[Document and screenshot pointing entries]
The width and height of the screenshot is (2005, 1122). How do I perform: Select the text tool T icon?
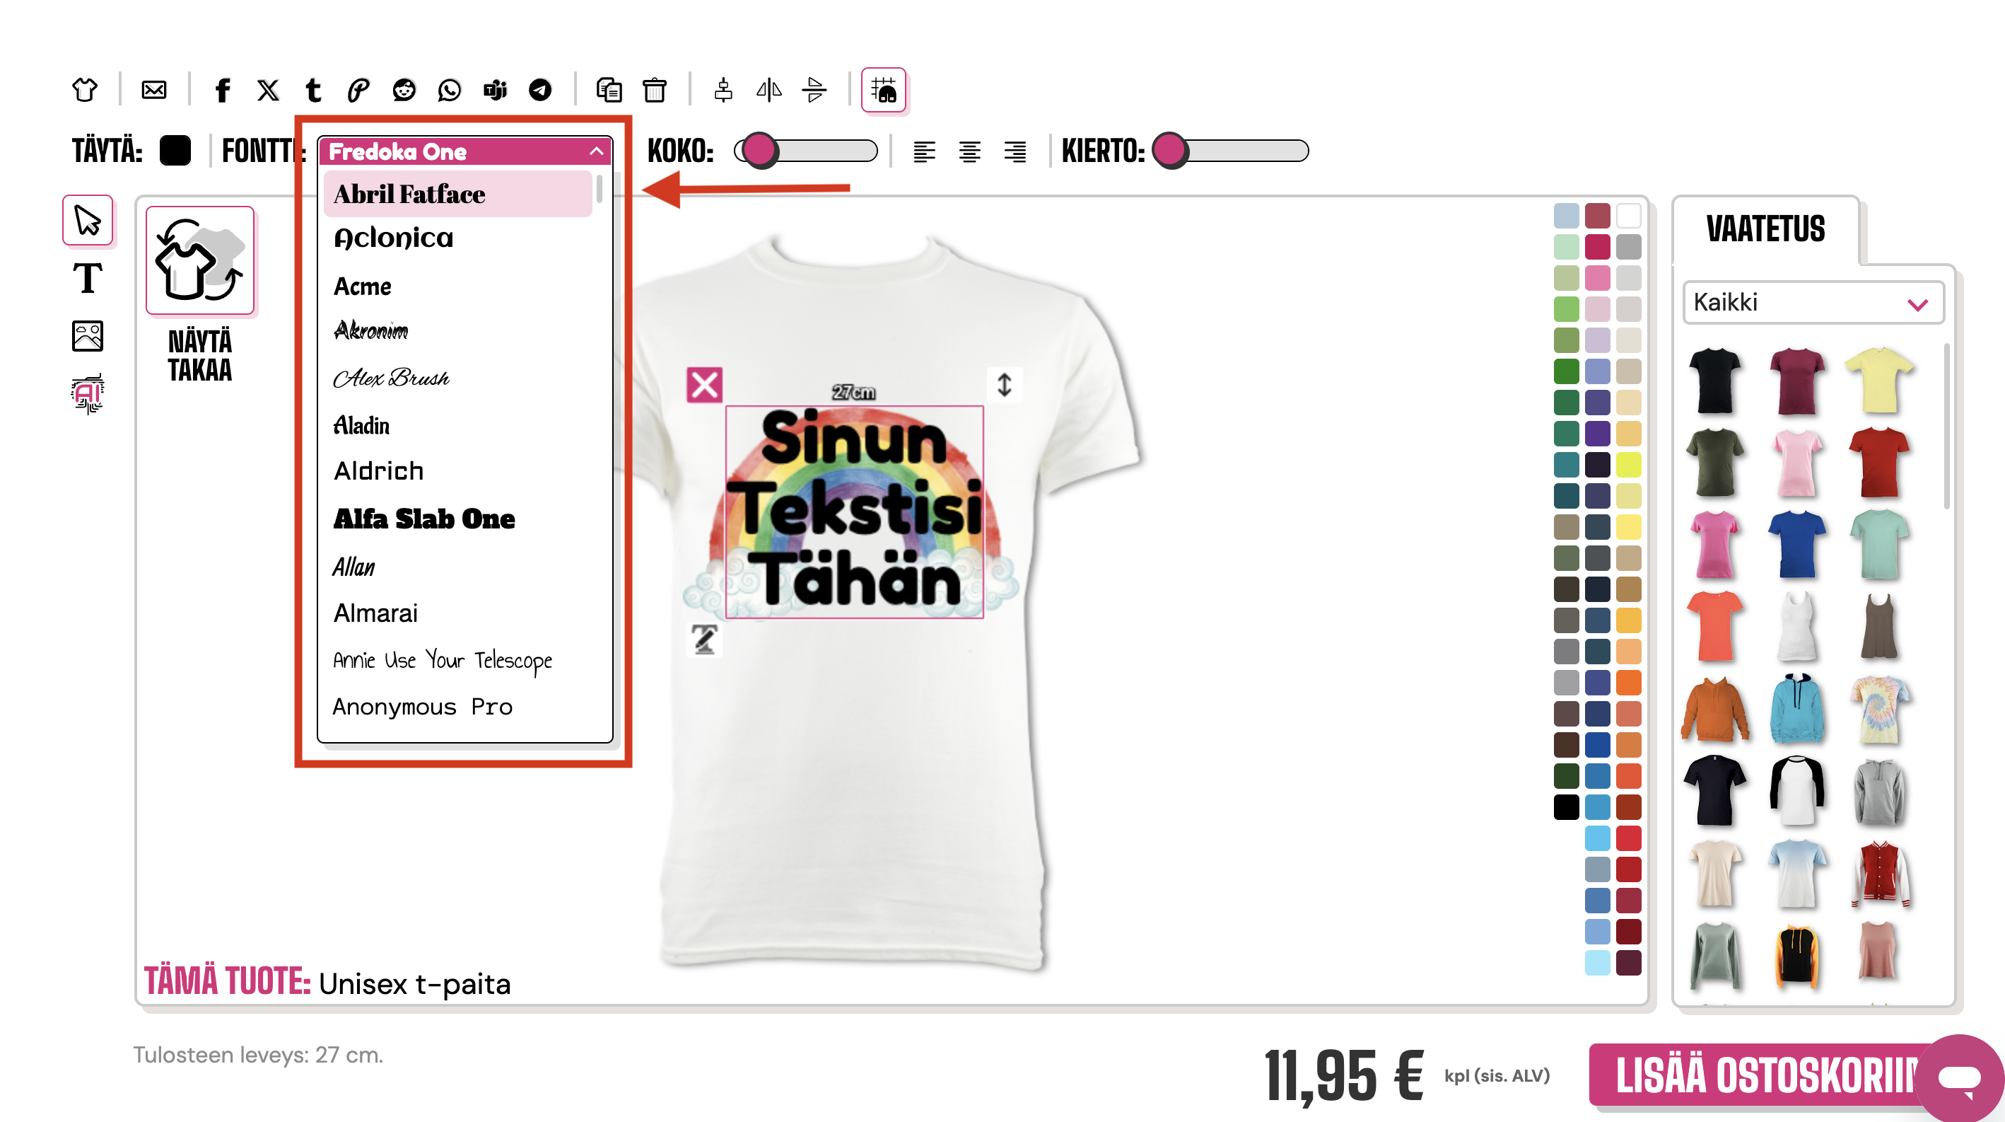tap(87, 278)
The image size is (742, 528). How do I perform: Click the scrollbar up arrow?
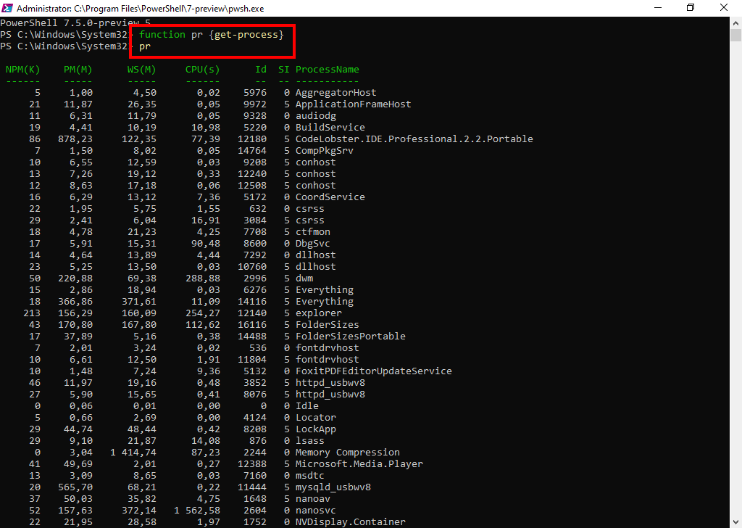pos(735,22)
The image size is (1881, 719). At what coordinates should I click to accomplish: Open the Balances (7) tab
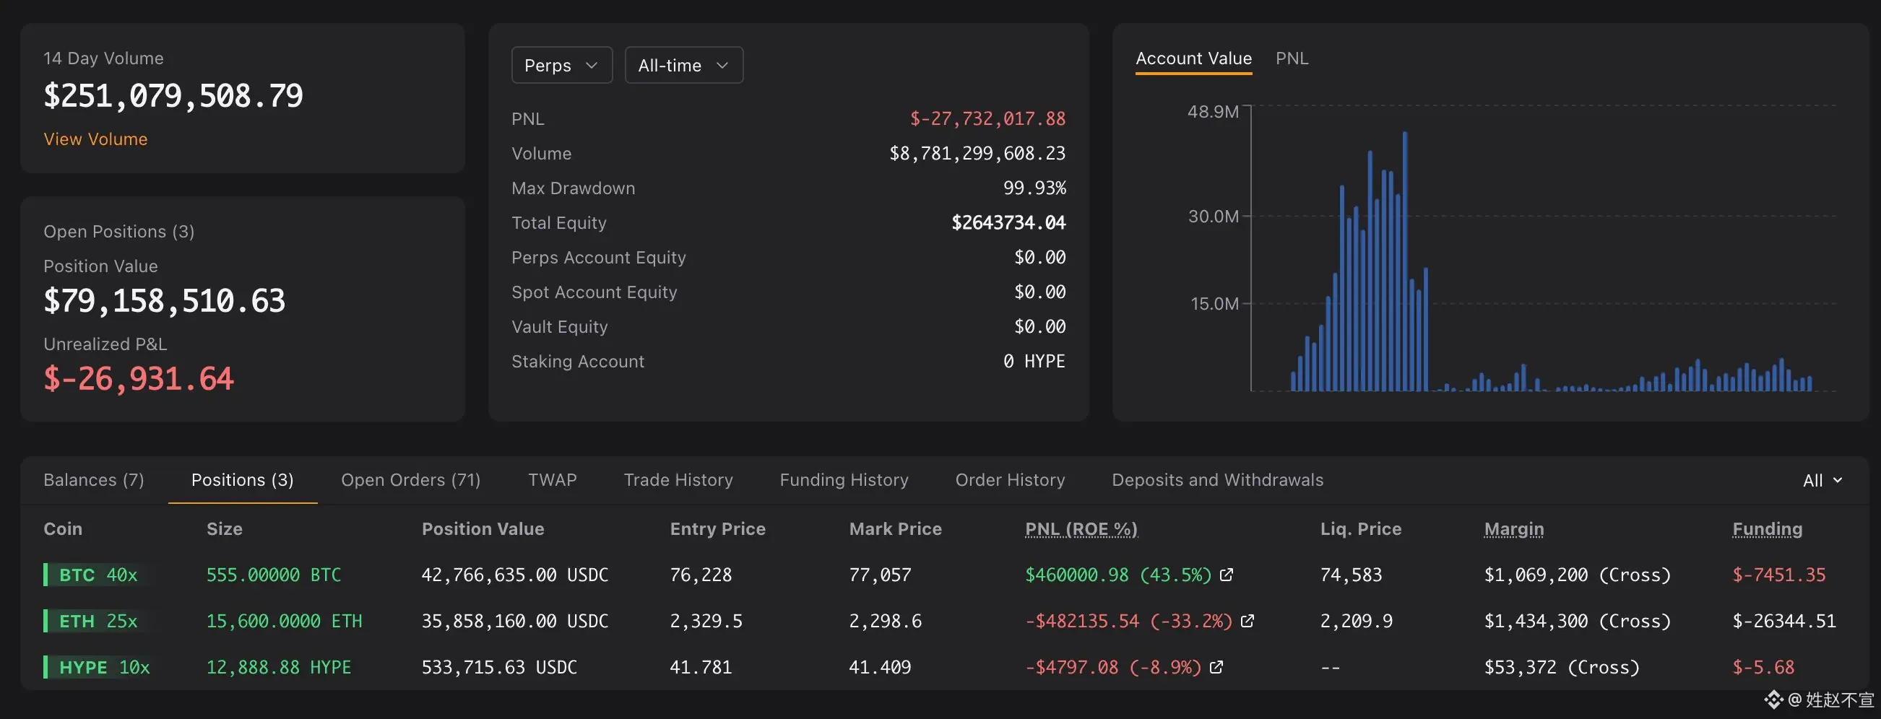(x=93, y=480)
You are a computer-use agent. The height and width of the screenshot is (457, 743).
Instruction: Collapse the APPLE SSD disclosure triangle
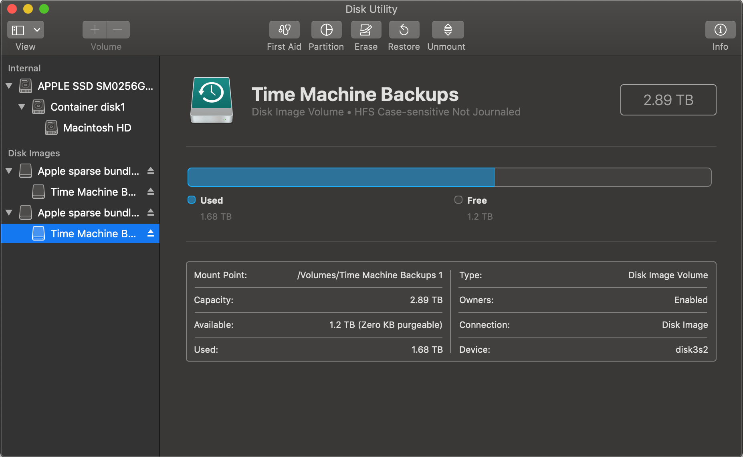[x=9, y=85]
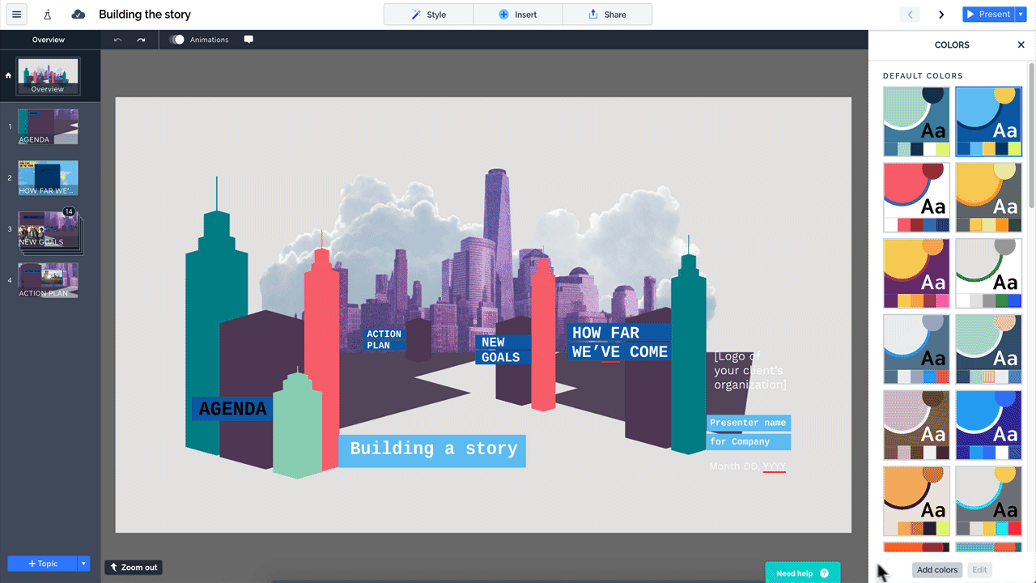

▶ [AIM OF THE EXERCISE]: Extract the text lines from all the rows above word for word, leaving the pictures out of your answer.

▶ [SOLVED EXERCISE]:
The width and height of the screenshot is (2005, 1122). How do I perform: Select the text tool T icon?
tap(87, 278)
The image size is (742, 528). How do I perform: Click the scrollbar up arrow?
pos(735,22)
The image size is (1881, 719). At what coordinates should I click to accomplish: Open the Balances (7) tab
(x=93, y=480)
You are a computer-use agent. The height and width of the screenshot is (457, 743).
Instruction: Collapse the APPLE SSD disclosure triangle
[x=9, y=85]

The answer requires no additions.